I care enough to have the hard conversations.
I’ve been having several lately as a part of my quarter-life crisis, and it has me feeling incredibly vulnerable. It’s a bit paradoxical that I’m having such difficult dialogue both because and in spite of the vulnerability.
I love it because I want to be known more completely, to put my heart out there for people to see who I really am; vulnerability. I hate it because I run the risks of being misunderstood, criticized, avoided, silenced, rejected, etc.; vulnerability.
Despite the fact that those risks have become realities in my life, I keep on risking. Part of it is my commitment to practicing self-honesty. This encourages honesty with God and with others, so I continue leaning into the discomfort of difficult dialogue because I know the honesty of it all is worth it.
I’m either really foolish or really resilient. Perhaps it’s a bit of both—whatever it is, I still care and refuse to give up, especially when I’m in the middle of this crisis.
This quarter-life crisis has me questioning people, places, and things about which I had felt so certain. I wrote once about having a sense of belonging, how important that was for me, how sure I was about it. Now, many of those people, places, and things that were so motivating and reassuring for me are up in the air, and it sucks.

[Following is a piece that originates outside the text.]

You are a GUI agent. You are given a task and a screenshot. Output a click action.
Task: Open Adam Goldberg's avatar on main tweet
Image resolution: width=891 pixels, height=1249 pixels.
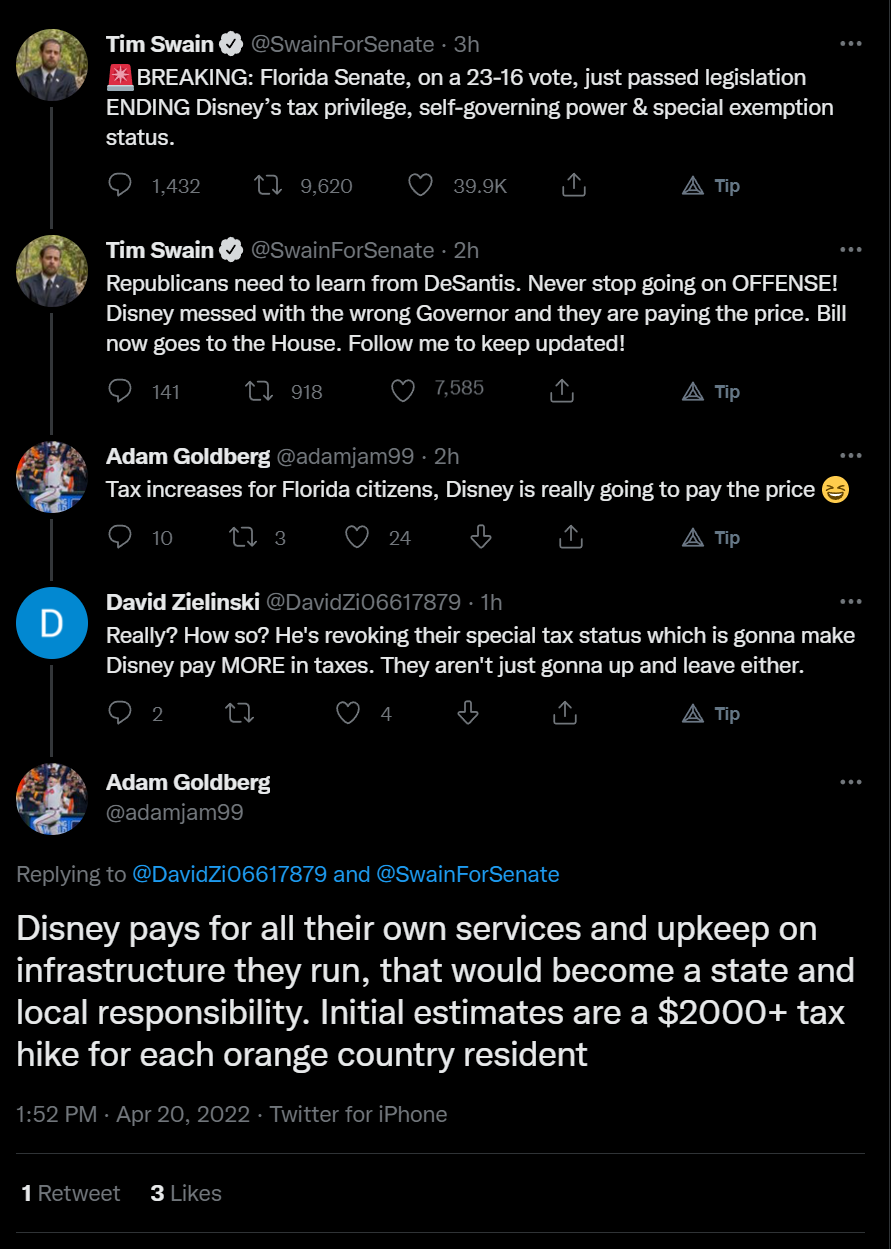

I know that there is a blessing in being able to change—the process of it still sucks. It sucks a lot.
It sucks a lot to have to question and evaluate what and whom I love, especially when I worked so hard to get to this point. Doing so has led me to think more about my heart and its inclinations. And thinking this way has led me to have a particularly challenging conversation about how I am stewarding these feelings and emotions of mine.
They can have me everywhere and nowhere all at once.
The tendencies of my heart have definitely influenced my search for new people, places, and things. In some ways, I have been desperately, vulnerably trying to replace this failing sense of belonging with all kinds of stuff that do too much and/or not enough.
Eventually, God grabbed my attention again (He’s good at doing that) and I began remembering that I believe God to be the ultimate satisfaction and considering that perhaps these people, places, and things are not as important as I have made them to be. I do think that they are important, and yet I know that they should pale in comparison to the important placement God deserves in my heart.
Admitting to myself that maybe I have not been loving God as much as I say or think I do was some real, worthwhile self-honesty. It humbled me to accept that I’m not as far along as I thought I was, and it compelled me to re-evaluate how I have been organizing my priorities. Again.
Again, paradoxically, I somehow trust that God is not so insecure that He, a loving Father, cannot handle the messy details of my life. I believe that God is the most trustworthy thing out there, so it makes perfect sense for me to entrust God with the most challenging and complex things. And yet, for whatever reasons, I want to act like some people and some causes and some organizations are the most trustworthy and dependable things out there. And sometimes, I do this and set myself up for absolute failure and disappointment. It can all really let a brother down.
I promise the human condition amazes and frustrates me sometimes. Lord have mercy on my heart because this thing is a trip!
Thankfully, God keeps on taking risks and giving me opportunity to accept or reject what He offers. The ways in which God continues pursuing me despite my own misgivings also motivate me to keep on caring and take my own risks to practice self-honesty and to have necessary hard conversations.
A prayer of mine lately has been that God would fill us full of His love. I’m realizing more and more now that that means being changed by His love, and that often happens through these hard conversations. When I’m open and vulnerable to be changed by His love, I’m more motivated to do what is necessary even when it’s hard. And when I close myself off, I’m less inclined.